> _GOALS_:
- 1) In the High Holy Day sermon, how many times did you have to hit the nine to reach the letter Y when texting on a number pad?
- 2) Rewrite part of the High Holy Day sermon, beginning at the words "When you ride" and stopping after "comfortable and safe.", with "roller coaster" changed to "carousel".
- 3) Can you put this sentence from the High Holy Day sermon into Spanish: "Holding onto something helps us feel comfortable and safe."

-- Start of QUOTED PASSAGE --

09/30/2015 10:32:02 AM

Sep30

           This High Holy Day season marks the beginning of my 11th year as a full-time Rabbi at Temple Beth Am. I vividly remember coming to the synagogue in my first days. I’m sure you guys can all imagine sitting in the office for the first time noticing all of the new and exciting things. For me, it was exciting because the office was filled with, pretty much, nothing. I mean literally, there was nothing. There was no computer or printer. There weren’t any book cases. And the phone was one of those that connected directly to the line in the office. The setup was similar to the one that you might have in your own home where a call comes in and it rings everywhere in the house. Well, 10 years ago, that’s the way our building was. Someone would call about the religious school, and it would ring everywhere, including my office. It took me a few months to stop answering the phone every time it rang in my office. Oh, how things have changed over the past 10 years. Now, I have a computer; I have bookshelves; and I even have a phone system that doesn’t always ring in my office. (It’s the little things.)

           And when we think about our world, so much has changed in the past 10 years. 10 years ago, few of us were texting on our phones, and if we did, we had to use that darn number pad. I’m sure you remember how annoying was it when you had to write the word “you” and you had to hit the nine three times just to get to the Y. And we all felt jealous over someone that had a flip phone that included a “whole keyboard.” Many of us had palm pilots and blackberries to organize our lives. Over the past decade, our devices have gotten super small and now we seem to want them larger. While 10 years seems to be just a blink of an eye, so much has changed.

And yet, I don’t think that we truly understand just how fast things are moving. Perhaps if we look at history, we can gain some perspective on the blistering pace at which we are moving. Let’s take the telephone. Alexander Graham Bell and Thomas Edison make their discoveries in the late 1870s. It then took 20 years to get those crank machines where you would crank the handle, connecting you to an operator. We then had to wait another 40 years for rotary phones and then another 30 years for us to get to touch-tone phones. We’re talking about jumps of 20 and 30 years just to get us through baby steps.

And what about television? TV was invented around the 1920s and 30s but didn’t get into the homes until the 1950’s. Even at that time, programming was only for a short period of time and was only available on a few of channels. The 1960’s brought us color television. But we were still limited in programming. 20 to 30 years later, we start to develop more programming across more channels covering a 24-hour day.

Regardless of how old or young we are, we know that change is going to happen. But it usually doesn’t happen so fast. Throughout history, things developed, things improved, things evolved, but they never happen at such a blistering pace. It took us 60 years to go from crank phones to rotary phones. 60 years is a lifetime for anyone, but think about it for you. In the past 10 years, we have done miracles. Now, can we even imagine what our phones are going to be like 60 years from now – it is unfathomable. Change is definitely inevitable, but is changing too fast a problem?

When you ride in a car really fast, it’s exciting, exhilarating. When we ride in a roller coaster many of us yell with enjoyment. But whether we are riding in a car or your riding on a roller coaster, we all hold on to something to steady ourselves in order to enjoy the ride. Holding onto something helps us feel comfortable and safe.

-- End of QUOTED PASSAGE --
-- Start of RAW DATA --

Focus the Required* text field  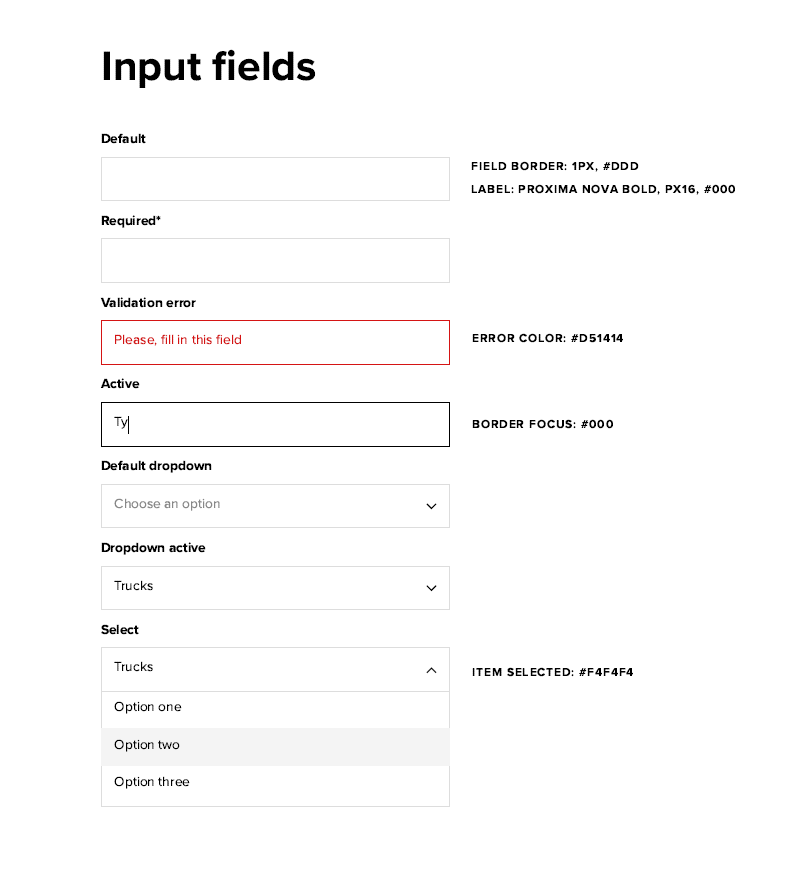pos(275,261)

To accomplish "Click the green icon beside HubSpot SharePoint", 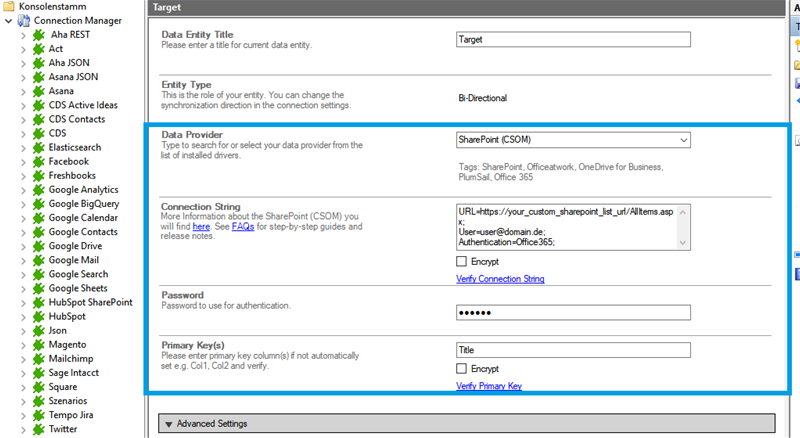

-- End of RAW DATA --

> _RESPONSES_:
- 1) Three times.

- 2)
When you ride in a car really fast, it’s exciting, exhilarating. When we ride in a carousel many of us yell with enjoyment. But whether we are riding in a car or your riding on a carousel, we all hold on to something to steady ourselves in order to enjoy the ride. Holding onto something helps us feel comfortable and safe.

- 3) Aferrarnos a algo nos ayuda a sentirnos cómodos y seguros.